§ **Your objective**: Both the line with "Task: Click the Opaque" and the line with "Given: Click the refresh icon at top right" in the records below must appear in the output, along with every line between them, exactly and with nothing added.

§ **Material for the task**:
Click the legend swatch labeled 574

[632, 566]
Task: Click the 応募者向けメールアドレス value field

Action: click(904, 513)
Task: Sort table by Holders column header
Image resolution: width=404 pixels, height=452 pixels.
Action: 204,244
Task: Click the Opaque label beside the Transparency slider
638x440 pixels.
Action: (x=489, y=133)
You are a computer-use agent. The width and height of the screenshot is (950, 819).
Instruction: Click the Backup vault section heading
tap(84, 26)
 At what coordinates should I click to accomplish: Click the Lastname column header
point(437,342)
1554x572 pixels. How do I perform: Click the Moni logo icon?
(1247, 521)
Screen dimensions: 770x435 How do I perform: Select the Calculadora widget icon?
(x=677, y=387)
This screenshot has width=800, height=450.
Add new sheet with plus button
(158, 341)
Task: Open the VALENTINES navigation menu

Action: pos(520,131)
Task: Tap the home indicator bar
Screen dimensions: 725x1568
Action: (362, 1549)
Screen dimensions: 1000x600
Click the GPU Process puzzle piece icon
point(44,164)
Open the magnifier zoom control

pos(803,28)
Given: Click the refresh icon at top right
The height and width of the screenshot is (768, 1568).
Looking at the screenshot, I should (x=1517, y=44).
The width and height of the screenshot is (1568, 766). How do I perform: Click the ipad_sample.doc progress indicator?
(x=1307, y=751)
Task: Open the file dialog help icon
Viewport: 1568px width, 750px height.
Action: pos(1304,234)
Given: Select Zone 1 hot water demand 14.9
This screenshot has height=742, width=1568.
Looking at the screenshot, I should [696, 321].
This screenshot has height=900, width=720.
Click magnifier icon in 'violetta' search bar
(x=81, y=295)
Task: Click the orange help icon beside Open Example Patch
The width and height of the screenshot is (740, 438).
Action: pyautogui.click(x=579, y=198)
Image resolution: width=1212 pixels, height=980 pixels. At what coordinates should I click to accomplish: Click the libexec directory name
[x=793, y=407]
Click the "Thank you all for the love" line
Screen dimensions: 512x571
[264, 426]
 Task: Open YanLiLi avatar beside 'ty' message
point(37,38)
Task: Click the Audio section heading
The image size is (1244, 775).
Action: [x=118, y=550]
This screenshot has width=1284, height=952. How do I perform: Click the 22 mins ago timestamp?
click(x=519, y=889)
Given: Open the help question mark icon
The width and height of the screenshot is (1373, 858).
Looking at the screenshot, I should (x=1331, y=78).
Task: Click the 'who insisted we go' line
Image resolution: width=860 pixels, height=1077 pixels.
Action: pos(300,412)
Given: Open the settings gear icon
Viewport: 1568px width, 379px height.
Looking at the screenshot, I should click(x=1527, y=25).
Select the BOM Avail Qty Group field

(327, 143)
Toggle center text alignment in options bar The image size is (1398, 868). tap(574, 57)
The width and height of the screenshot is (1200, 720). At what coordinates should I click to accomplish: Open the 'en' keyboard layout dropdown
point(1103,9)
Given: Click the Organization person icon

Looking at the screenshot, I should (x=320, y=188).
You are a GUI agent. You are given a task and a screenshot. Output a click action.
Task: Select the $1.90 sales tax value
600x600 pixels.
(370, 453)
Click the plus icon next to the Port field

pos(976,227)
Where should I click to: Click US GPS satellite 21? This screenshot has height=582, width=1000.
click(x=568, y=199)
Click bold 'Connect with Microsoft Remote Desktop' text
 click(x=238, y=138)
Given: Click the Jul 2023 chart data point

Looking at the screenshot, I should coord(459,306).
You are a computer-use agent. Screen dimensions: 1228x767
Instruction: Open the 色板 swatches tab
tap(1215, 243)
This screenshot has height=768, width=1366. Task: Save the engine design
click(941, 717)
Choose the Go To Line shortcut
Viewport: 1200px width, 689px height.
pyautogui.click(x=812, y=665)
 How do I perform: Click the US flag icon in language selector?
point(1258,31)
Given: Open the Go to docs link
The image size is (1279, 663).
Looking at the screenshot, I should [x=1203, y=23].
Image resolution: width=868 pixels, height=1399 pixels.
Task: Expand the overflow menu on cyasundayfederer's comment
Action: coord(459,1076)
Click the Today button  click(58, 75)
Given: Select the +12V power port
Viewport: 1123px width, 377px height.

§ **Task solution**:
Task: Click the Opaque label beside the Transparency slider
638x440 pixels.
Action: (x=489, y=133)
You are a computer-use agent. The width and height of the screenshot is (950, 819).
Instruction: Click the Backup vault section heading
tap(84, 26)
 At what coordinates should I click to accomplish: Click the Lastname column header
point(437,342)
1554x572 pixels. How do I perform: Click the Moni logo icon?
(1247, 521)
Screen dimensions: 770x435 How do I perform: Select the Calculadora widget icon?
(x=677, y=387)
This screenshot has width=800, height=450.
Add new sheet with plus button
(158, 341)
Task: Open the VALENTINES navigation menu

Action: pos(520,131)
Task: Tap the home indicator bar
Screen dimensions: 725x1568
Action: (362, 1549)
Screen dimensions: 1000x600
Click the GPU Process puzzle piece icon
point(44,164)
Open the magnifier zoom control

pos(803,28)
Given: Click the refresh icon at top right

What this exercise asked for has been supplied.